Try it: Could you return every record below word for word, leaving out the pictures?

:::::

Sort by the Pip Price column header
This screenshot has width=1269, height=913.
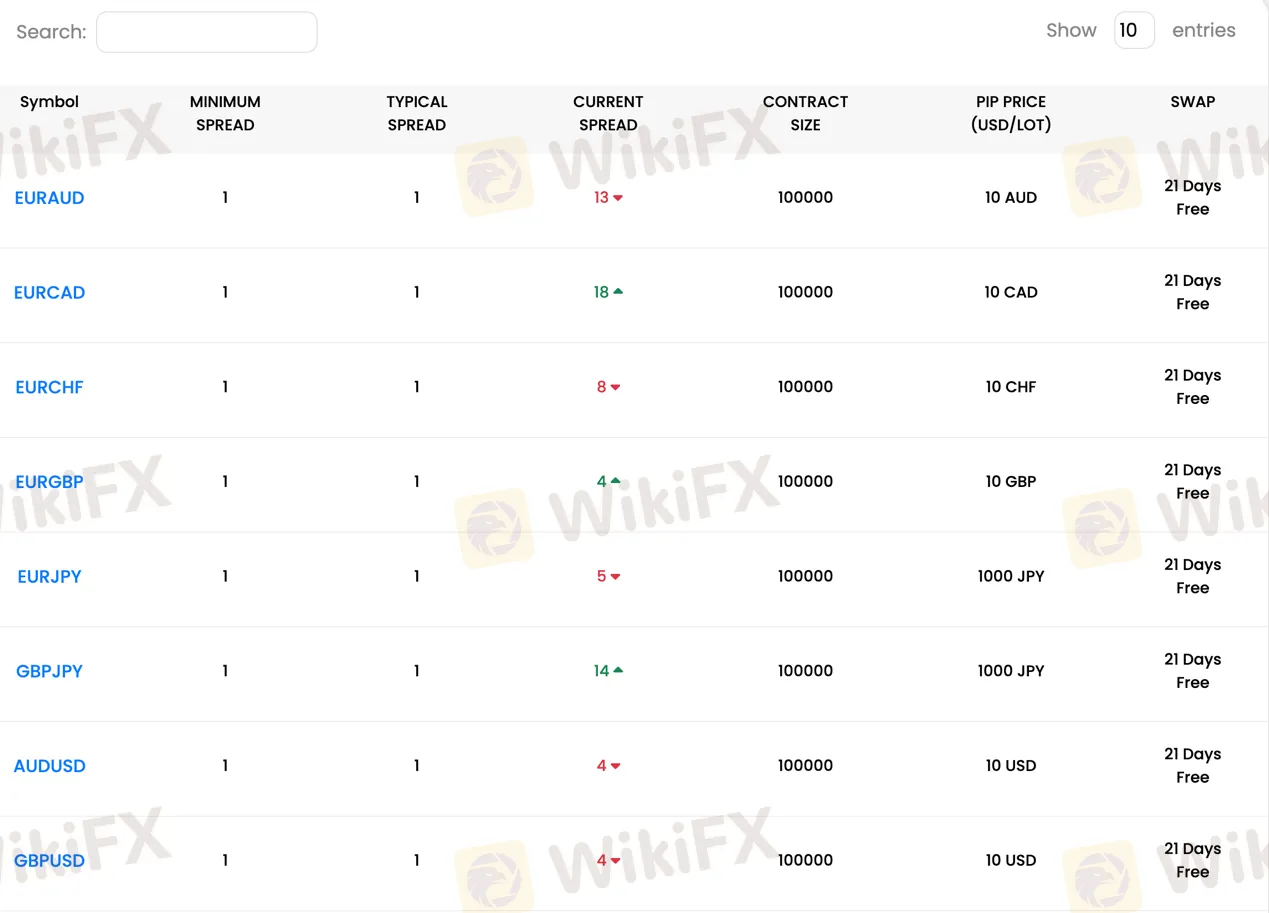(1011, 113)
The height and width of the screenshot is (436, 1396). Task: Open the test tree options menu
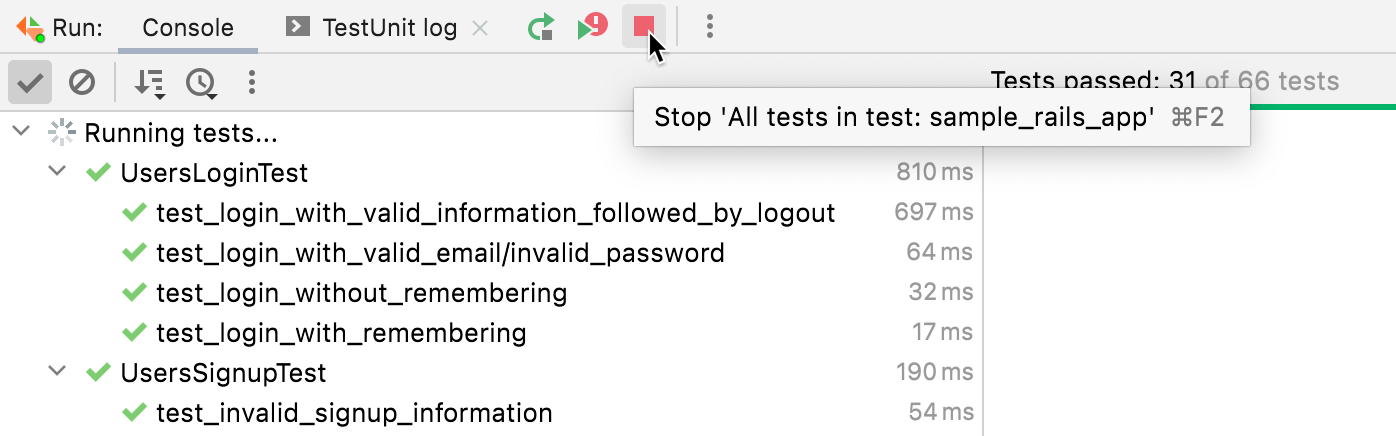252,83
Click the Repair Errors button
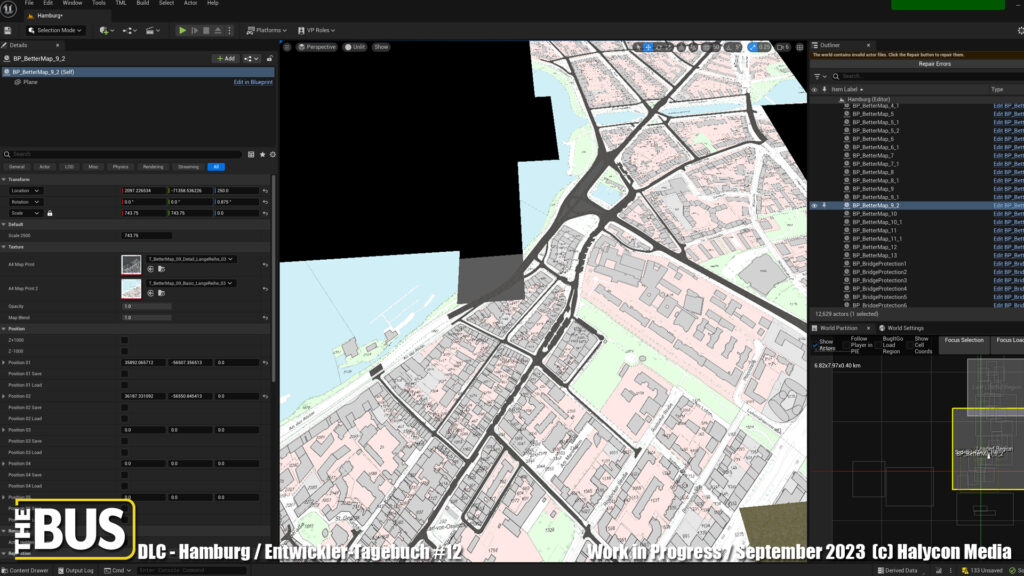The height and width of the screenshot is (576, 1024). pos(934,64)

:::::

Reply to the exercise:
Sort by the Pip Price column header
This screenshot has width=1269, height=913.
(1011, 113)
The height and width of the screenshot is (436, 1396). Task: Open the test tree options menu
252,83
Click the Repair Errors button
The height and width of the screenshot is (576, 1024). pos(934,64)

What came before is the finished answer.